Challenge: Extend the OD&D monster notes on Giant Beetles and Giant Snakes below, picking up right after their final sentence.

Extract to read:
— START —
Giant Beetles: The type is shown on OD&D random table level 4. Sup-I (p. 18) suggests that Giant Beetles be given 3-30 (3d10) damage per bite; that seems highly excessive in our context of non-revised OD&D combat, because even Giants are originally given only 2 dice of damage (d6's). Looking at the Monster Manual with its half-dozen options for Giant Beetles, the one that seems the most appropriate is the giant Boring Beetle, with AC 3, HD 5, and Atk 1, now reduced on average to 5-20 points (5d4). If I lower this to simply 2d6 damage, to match it with Giants (and the only type on my list below Giants to get more than 1 die of damage), then the assessed EHD is 5, the same as its Hit Dice -- so no bonus to XP, but nicely situating it in the middle of the Level 4 table where OD&D says it belongs.

Giant Snakes: OD&D places these creatures on the Level 3 table; and there are so many issues to juggle with this one (again, we can only guess at it assumed Hit Dice, Attacks, etc.). Sup-I suggests that the Giant Snake should have both a poison bite and a constriction attack (if I read it correctly); a combination that doesn't actually occur on Earth for any type of snake. The Monster Manual thereafter takes a more naturalist stance, splitting up the types of snakes into either a giant Constrictor HD 6+1 or Poisonous HD 4+2 types (among others: Amphisbaena, Sea, and Spitting snakes, not considered here). So we have a number of different options to consider for our OD&D serpent.
— END —
Supplied material:
— START —
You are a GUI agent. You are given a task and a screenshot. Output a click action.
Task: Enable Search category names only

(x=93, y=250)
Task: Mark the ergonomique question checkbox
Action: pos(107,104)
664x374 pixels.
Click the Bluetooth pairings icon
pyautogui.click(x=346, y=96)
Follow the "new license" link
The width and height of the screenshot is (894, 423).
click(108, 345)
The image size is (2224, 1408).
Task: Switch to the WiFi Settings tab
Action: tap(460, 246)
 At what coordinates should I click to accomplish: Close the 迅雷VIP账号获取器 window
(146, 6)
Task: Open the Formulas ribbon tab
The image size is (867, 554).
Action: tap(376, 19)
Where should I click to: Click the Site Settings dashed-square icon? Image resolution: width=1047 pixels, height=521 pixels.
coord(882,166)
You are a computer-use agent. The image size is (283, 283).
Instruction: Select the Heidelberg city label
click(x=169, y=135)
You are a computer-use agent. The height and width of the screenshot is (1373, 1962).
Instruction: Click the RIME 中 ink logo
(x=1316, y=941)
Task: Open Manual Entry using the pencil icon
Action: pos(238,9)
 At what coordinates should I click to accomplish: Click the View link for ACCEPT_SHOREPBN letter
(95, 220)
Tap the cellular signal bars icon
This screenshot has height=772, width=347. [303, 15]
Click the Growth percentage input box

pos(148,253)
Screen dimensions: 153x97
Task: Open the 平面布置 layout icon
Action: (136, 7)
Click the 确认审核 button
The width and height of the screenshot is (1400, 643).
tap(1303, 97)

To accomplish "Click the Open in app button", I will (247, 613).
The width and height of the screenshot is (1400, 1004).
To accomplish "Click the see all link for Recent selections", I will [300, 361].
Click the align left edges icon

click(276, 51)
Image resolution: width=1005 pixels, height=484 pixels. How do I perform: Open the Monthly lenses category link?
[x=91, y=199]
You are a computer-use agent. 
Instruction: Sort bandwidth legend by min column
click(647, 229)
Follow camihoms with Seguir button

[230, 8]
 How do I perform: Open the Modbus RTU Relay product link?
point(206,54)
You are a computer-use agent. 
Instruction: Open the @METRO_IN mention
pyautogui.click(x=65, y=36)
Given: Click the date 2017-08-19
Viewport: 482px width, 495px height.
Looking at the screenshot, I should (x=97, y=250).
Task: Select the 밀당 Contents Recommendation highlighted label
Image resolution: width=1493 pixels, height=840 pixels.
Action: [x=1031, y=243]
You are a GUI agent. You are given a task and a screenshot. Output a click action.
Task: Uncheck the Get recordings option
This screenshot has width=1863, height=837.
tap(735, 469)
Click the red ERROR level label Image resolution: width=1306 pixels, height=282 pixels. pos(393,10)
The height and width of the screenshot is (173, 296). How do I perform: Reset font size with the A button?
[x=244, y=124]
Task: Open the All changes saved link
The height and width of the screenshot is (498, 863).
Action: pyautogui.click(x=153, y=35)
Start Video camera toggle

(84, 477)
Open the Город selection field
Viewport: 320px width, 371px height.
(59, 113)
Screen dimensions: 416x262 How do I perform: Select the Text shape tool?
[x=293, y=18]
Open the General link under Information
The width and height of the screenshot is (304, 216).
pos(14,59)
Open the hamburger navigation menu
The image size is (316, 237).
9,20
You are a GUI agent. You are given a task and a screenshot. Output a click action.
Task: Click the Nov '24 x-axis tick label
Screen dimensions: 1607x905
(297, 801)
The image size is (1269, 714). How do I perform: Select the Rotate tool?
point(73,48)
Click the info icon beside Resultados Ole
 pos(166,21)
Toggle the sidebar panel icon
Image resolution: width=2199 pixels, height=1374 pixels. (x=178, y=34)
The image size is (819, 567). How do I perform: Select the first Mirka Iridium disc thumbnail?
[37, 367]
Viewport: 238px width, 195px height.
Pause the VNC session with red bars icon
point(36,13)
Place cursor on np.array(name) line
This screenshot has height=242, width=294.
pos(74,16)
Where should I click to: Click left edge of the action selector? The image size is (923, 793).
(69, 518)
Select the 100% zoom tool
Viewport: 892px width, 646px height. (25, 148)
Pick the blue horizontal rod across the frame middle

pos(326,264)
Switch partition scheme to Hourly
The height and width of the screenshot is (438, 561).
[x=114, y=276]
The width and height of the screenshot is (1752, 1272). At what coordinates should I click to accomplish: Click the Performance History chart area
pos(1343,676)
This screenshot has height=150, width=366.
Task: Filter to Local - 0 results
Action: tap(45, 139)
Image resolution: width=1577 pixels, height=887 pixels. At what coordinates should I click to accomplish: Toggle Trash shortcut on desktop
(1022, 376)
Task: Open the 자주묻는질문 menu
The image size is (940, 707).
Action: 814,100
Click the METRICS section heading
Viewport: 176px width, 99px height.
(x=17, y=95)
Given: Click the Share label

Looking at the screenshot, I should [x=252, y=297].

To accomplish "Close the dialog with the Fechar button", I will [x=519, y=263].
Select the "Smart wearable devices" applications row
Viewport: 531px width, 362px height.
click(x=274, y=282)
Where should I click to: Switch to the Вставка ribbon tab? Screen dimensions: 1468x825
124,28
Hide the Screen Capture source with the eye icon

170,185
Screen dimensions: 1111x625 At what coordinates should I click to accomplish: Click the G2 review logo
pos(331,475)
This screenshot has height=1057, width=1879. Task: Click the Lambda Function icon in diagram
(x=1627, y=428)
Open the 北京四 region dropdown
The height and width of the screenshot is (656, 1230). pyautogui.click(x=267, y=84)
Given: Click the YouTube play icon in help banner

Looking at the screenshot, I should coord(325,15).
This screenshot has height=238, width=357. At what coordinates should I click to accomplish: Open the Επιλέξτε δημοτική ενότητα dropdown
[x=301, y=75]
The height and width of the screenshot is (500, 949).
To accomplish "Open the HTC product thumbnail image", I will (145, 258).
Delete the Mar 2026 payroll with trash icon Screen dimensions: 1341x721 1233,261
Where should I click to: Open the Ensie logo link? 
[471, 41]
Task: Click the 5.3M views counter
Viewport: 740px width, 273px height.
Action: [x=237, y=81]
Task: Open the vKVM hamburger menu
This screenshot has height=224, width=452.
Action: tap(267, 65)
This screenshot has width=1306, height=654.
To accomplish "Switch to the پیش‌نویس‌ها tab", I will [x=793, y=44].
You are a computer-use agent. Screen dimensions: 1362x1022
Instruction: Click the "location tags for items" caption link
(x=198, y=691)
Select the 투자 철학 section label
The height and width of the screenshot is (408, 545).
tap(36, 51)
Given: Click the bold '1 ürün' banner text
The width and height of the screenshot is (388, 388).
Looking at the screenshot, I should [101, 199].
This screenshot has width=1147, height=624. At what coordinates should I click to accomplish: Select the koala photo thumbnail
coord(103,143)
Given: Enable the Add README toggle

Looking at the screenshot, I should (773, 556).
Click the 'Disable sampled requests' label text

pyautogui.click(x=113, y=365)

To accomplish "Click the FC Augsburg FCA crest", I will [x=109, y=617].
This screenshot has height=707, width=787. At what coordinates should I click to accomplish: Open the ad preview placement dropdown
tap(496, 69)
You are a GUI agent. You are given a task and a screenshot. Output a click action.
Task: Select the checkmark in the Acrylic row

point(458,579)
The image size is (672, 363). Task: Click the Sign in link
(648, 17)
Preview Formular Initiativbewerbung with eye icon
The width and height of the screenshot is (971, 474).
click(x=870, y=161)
— END —
Task answer:
Let's take a step back and consider the pulp literature for the type. Conan is known to deal with monstrous snakes in many of his stories (including famous cover artworks), so let's look there. Fortunately, I found a post compiling those giant-snake encounters on the Official Robert E. Howard Forum precisely one day before it's scheduled to be shut down (currently at www.conan.com; I'll be copying the content in comments below when I get a chance). Poster blanor notes that Conan fought giant snakes in 4 stories (Hour of the Dragon, Queen of the Black Coast, Beyond the Black River, and The Devil in Iron). As I look up the scenes in the various stories myself, I note that in each case they are described as a tremendous python, a constrictor type that tries to crush Conan or someone else in its coiling mass (the word "python" is directly used in all of the stories except for Devil in Iron; although tellingly the description of a "wedge-shaped head" is used uniformly in all of those stories). The serpents are each described as being variously 20 or 40 feet long (and The Scarlet Citadel has a whopping 80-foot snake that chases Conan for a while, but he never actually comes to blows with it). But the creature in Beyond the Black River is given an additional terrifying aspect:
That was the reptile that the ancients called Ghost Snake, the pale, abominable terror that of old glided into huts by night to devour whole families. Like the python it crushed its victim, but unlike other constrictors its fangs bore venom that carried madness and death. It too had long been considered extinct. But Valannus had spoken truly. No white man knew what shapes haunted the great forests beyond Black River.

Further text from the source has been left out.